Cybercriminals are constantly finding new ways to exploit technology, and eSIM is no exception. Unlike traditional physical SIM cards, eSIM is a chip embedded in the device that allows users to activate the service digitally by logging into an app or scanning a QR code. While this modern technique offers convenience, it also opens up new opportunities for cybercriminals to target users and steal their information.
According to cybersecurity company ESET, cybercriminals can access users’ mobile accounts by using stolen, forced, or leaked credentials.
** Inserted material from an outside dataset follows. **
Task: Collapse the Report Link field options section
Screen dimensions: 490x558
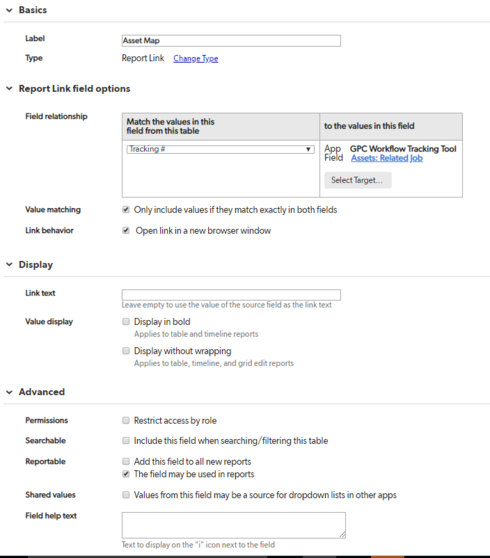Action: 9,89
These criminals often use social engineering, phishing, and other deceptive strategies to break into user accounts and obtain the QR code needed to activate the eSIM on their own device. By stealing the victim’s phone number, they can gain access to various services such as banking and messaging, leading to potential scams.
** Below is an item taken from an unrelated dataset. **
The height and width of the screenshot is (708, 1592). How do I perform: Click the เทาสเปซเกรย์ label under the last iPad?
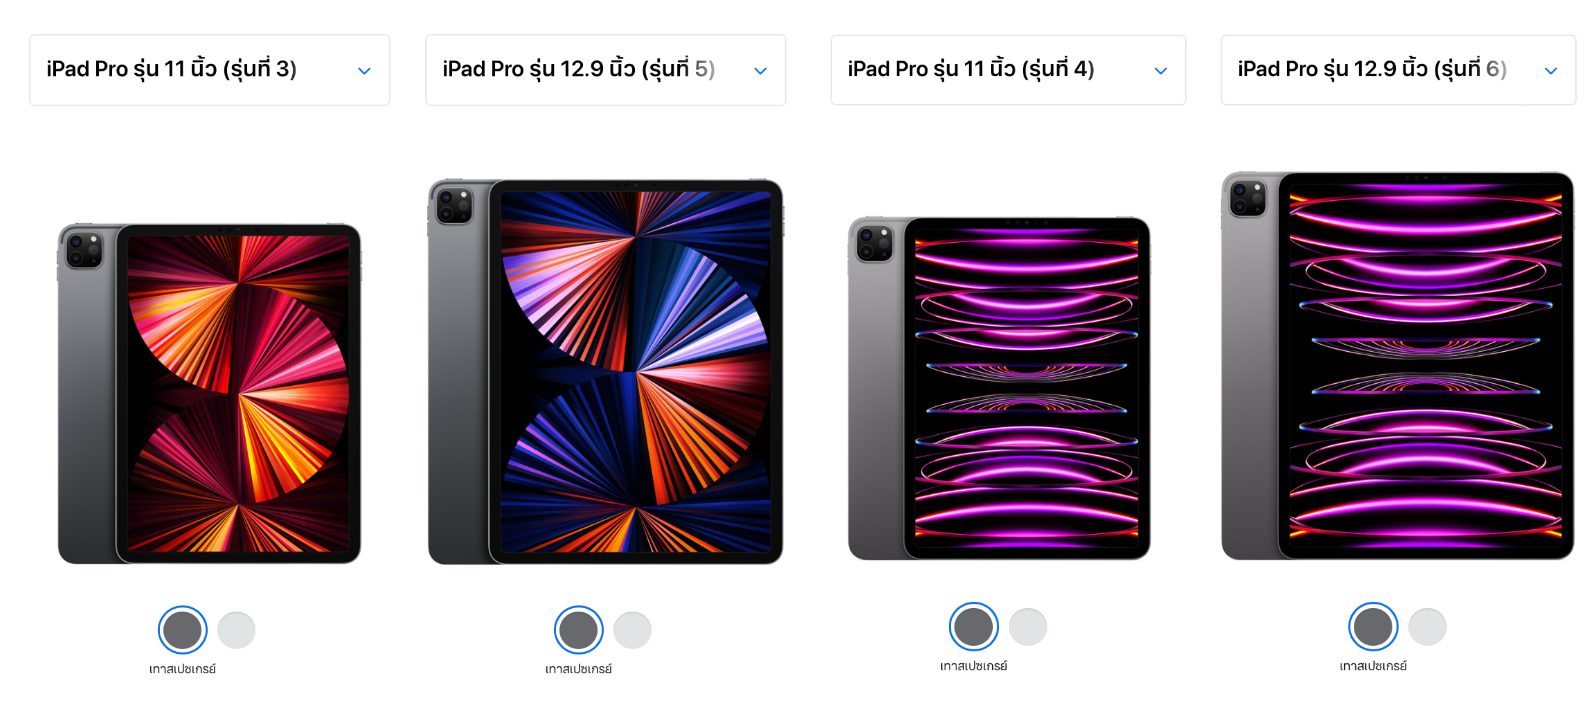pyautogui.click(x=1373, y=666)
In 2023, Russian cybersecurity company FACCT reported an increase in SIM swapping as cybercriminals took advantage of the transition to eSIM technology. They targeted financial institutions after cloning eSIMs with over a hundred attempts recorded in a single institution to access customers’ personal accounts. The consequences of being a victim of eSIM swapping can be serious for both security and privacy. Some threats include unauthorized access to personal accounts and potential financial losses.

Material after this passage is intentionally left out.